+++ Extrait à lire +++

En modifiant le mode de calcul du diagnostic de performance énergétique, le gouvernement réduit mécaniquement le nombre de logements considérés comme énergivores. Une décision vivement critiquée par l’association de consommateurs CLCV.
Le gouvernement aurait-il trouvé la solution miracle pour lutter contre les passoires énergétiques sans engager un centime dans la rénovation ? C’est ce que dénonce la CLCV (Consommation, Logement, Cadre de Vie) dans un communiqué cinglant publié après la récente réforme du DPE (Diagnostic de Performance Énergétique).
Le Premier ministre a en effet acté une modification du coefficient d’énergie primaire de l’électricité, le faisant passer de 2,3 à 1,9. Ce changement technique a des effets très concrets : près de 850 000 logements classés F ou G, jusqu’alors considérés comme des passoires thermiques, basculent automatiquement dans des catégories plus favorables. Et ce, sans qu’aucun travaux d’isolation ou de rénovation n’ait été réalisé.

+++

#### Questions de lecture
a) D'après l'extrait sur la réforme du DPE, pourquoi près de 850 000 logements classés F ou G quittent-ils la catégorie des passoires thermiques ? Répondez en une à trois phrases.
b) Dites si chaque affirmation concorde avec l'extrait sur la réforme du DPE, en répondant par oui ou non et en citant les mots du texte qui tranchent : (i) le coefficient d'énergie primaire de l'électricité passe de 2,3 à 1,9 ; (ii) la CLCV approuve la décision du gouvernement ; (iii) près de 850 000 logements classés F ou G sont concernés.
c) Prolongez l'extrait sur la réforme du DPE en reprenant après sa dernière phrase.
La liste ci-après provient d'une autre source.

+++ Documents fournis +++

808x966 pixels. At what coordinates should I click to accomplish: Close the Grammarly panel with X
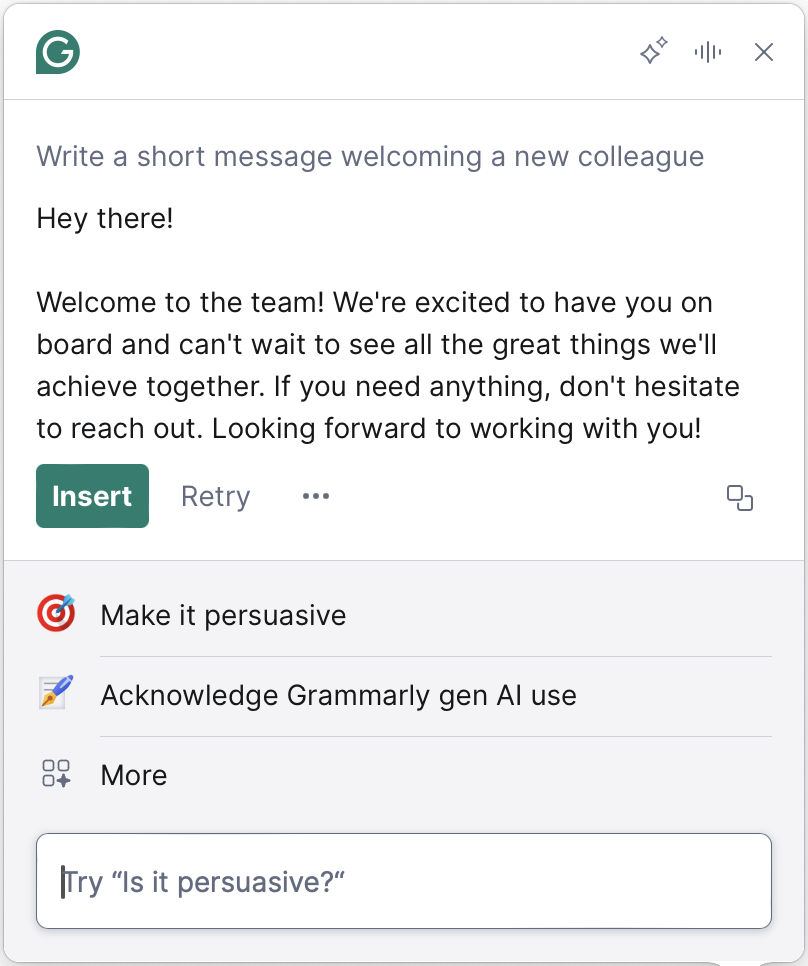click(764, 52)
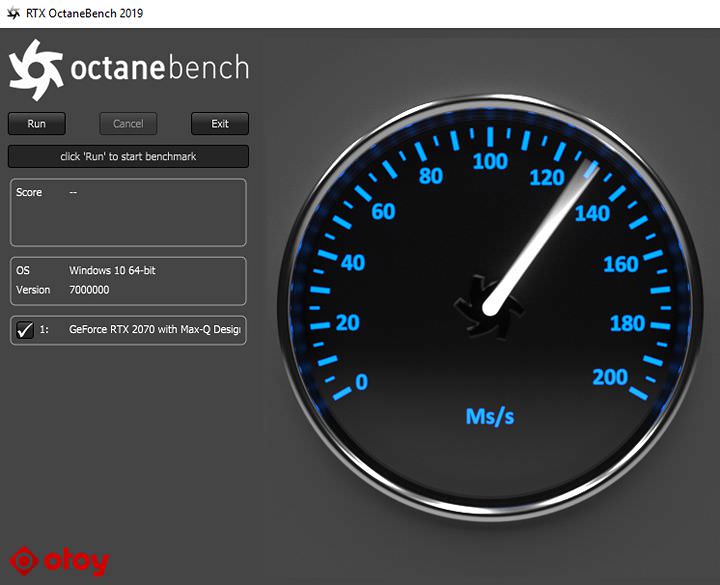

+++

#### Réponses aux questions
a) Le Premier ministre a fait passer le coefficient d'énergie primaire de l'électricité de 2,3 à 1,9. Ce changement du mode de calcul fait basculer automatiquement ces logements dans des catégories plus favorables, sans aucune rénovation.

b)
(i) Oui : « le faisant passer de 2,3 à 1,9 ».
(ii) Non : « Une décision vivement critiquée par l’association de consommateurs CLCV ».
(iii) Oui : « près de 850 000 logements classés F ou G ».

c)
Une réforme de façade
Officiellement, la mesure vise à mieux refléter le mix énergétique français, dominé par le nucléaire, et à encourager la décarbonation du secteur immobilier. Mais pour la CLCV, cette réforme n’est rien de moins qu’une « suppression des passoires énergétiques d’un simple trait de plume ». Elle s’ajoute à une précédente révision opérée en 2024, qui avait déjà retiré 140 000 logements des classes F et G, en corrigeant le calcul des DPE pour les petites surfaces.
Résultat : près d’un million de logements ont été « sortis » des statistiques des passoires énergétiques en à peine un an, sans la moindre amélioration réelle de leur performance.
Des règles instables, un calendrier toujours plus flou
La CLCV dénonce un changement des règles du jeu en pleine partie. Alors même que le DPE devient un critère de plus en plus déterminant pour la location d’un bien (les logements classés G sont interdits à la location depuis janvier 2025, ceux classés F le seront en 2028), cette instabilité réglementaire envoie un mauvais signal aux propriétaires.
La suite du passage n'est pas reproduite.